> _EXTRACT PROVIDED_:
29. The method of claim 28, wherein the multiplicity of delays comprises fractional delays.
30. The method of claim 28 or 29, the method further comprises delay calculation, wherein:
the beam steering is further configured to provide a delay steering signal;
the multi-channel delaying is further configured to provide a multiplicity of controllable delays; and
the delay calculation is configured to control the multiplicity of controllable delays based on the delay steering signal from the beam steering.
31. The method of any of claims 21 to 30, wherein applying the less-directional microphone functionality comprises: first multi-channel allpass filtering with a multiplicity of allpass filters of the filtered or unfiltered second microphone signals;
second summing operatively downstream of the multi-channel delaying to sum up the delayed filtered or unfiltered multiplicity of second microphone signals to provide a sum signal; and
second single-channel acoustic echo canceling with an acoustic echo canceler based on the sum signal to provide the less-directional signal.
32. The method of any of claims 24 to 27, wherein applying the less-directional microphone functionality comprises:
second multi-channel allpass filtering with a multiplicity of allpass filters downstream of the multi-channel acoustic echo canceling; and
second summing of the delayed filtered or unfiltered multiplicity of second microphone signals downstream of the multi-channel delaying to provide a sum signal.
33. The method of claim 31 or 32, wherein at least one of the first multi-channel allpass filtering and the second multi-channel allpass filtering comprises allpass filtering with randomly distributed cut-off frequencies that are arranged around a notch in the resulting magnitude frequency response.
34. The method of any of claims 28 to 32, wherein applying the less-directional microphone functionality further comprises at least one of:
second noise reduction downstream of the first or second summing to remove noise from the sum signal provided by the first or second summing;
second automatic gain control downstream of the summing to provide a second automatic gain control output signal with a controlled signal amplitude; and
a second limiting downstream of the summing to provide a second limited output signal with a signal amplitude that is under a predetermined value.
35. The method of any of claims 23 to 34, wherein speech processing comprises speech recognition processing downstream of the application of at least one of the far-field microphone functionality and the less-directional microphone functionality.

> _TASK SET_:
a) Answer these from the patent claims, one line each:
(i) According to claim 29, what does the multiplicity of delays comprise?
(ii) In claim 30, what does the delay calculation control, and on what basis?
(iii) Under claim 35, what kind of processing does speech processing comprise?
b) Restate more briefly the paragraph of the patent claims that begins "33. The method of claim 31 or 32", keeping its main facts.
c) From the patent claims, lift the passage starting with "30. The method" and going on through "the beam steering.", word for word.

> _INFORMATION SHOWN_:
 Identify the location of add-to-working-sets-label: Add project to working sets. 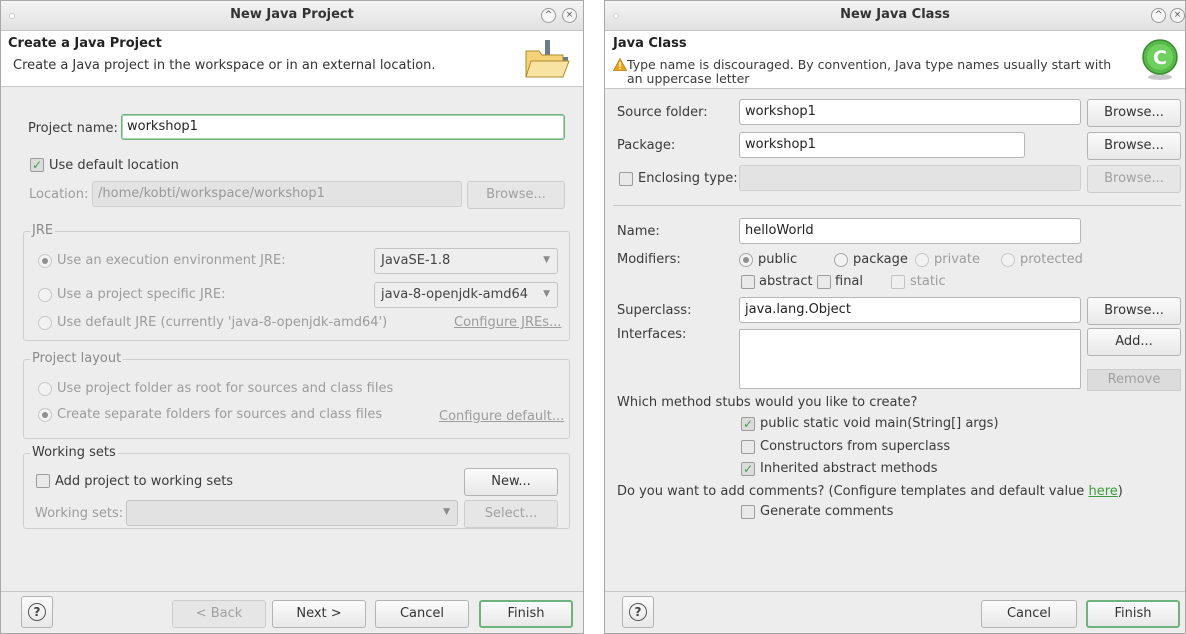
(144, 482).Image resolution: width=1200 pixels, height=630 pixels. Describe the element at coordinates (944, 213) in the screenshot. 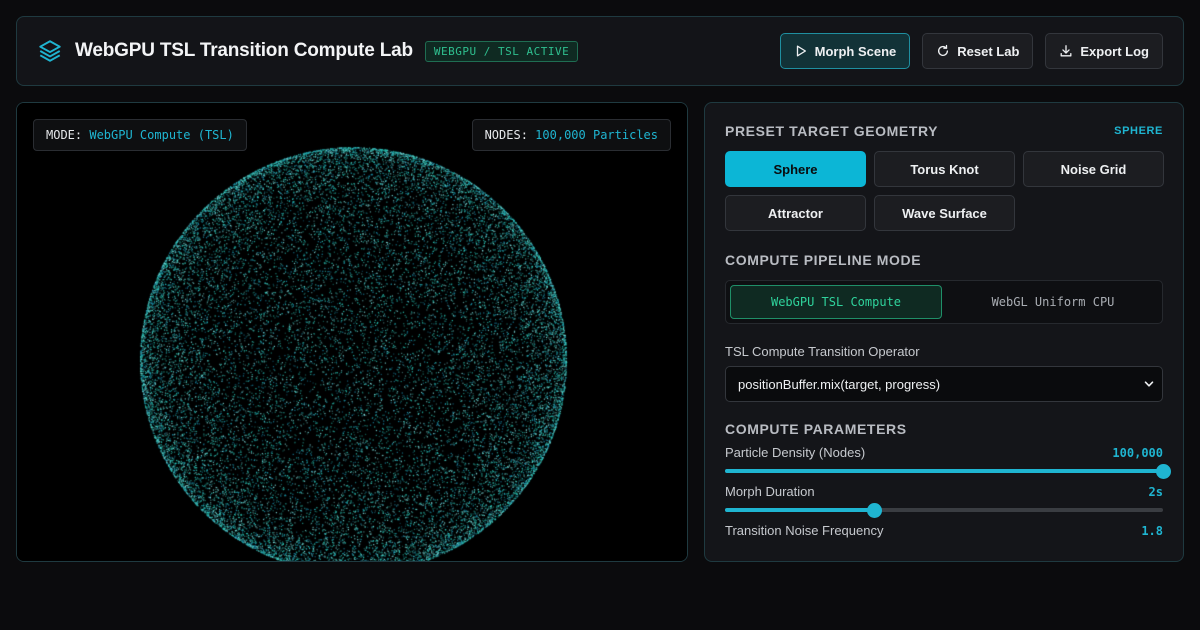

> _RESPONSES TO THE EXERCISE_:
a)
(i) Fractional delays.
(ii) It controls the multiplicity of controllable delays, based on the delay steering signal from the beam steering.
(iii) Speech recognition processing, downstream of the application of at least one of the far-field microphone functionality and the less-directional microphone functionality.

b) Claim 33: In the method of claim 31 or 32, the first and/or second multi-channel allpass filtering uses allpass filters with randomly distributed cut-off frequencies arranged around a notch in the resulting magnitude frequency response.

c)
30. The method of claim 28 or 29, the method further comprises delay calculation, wherein:
the beam steering is further configured to provide a delay steering signal;
the multi-channel delaying is further configured to provide a multiplicity of controllable delays; and
the delay calculation is configured to control the multiplicity of controllable delays based on the delay steering signal from the beam steering.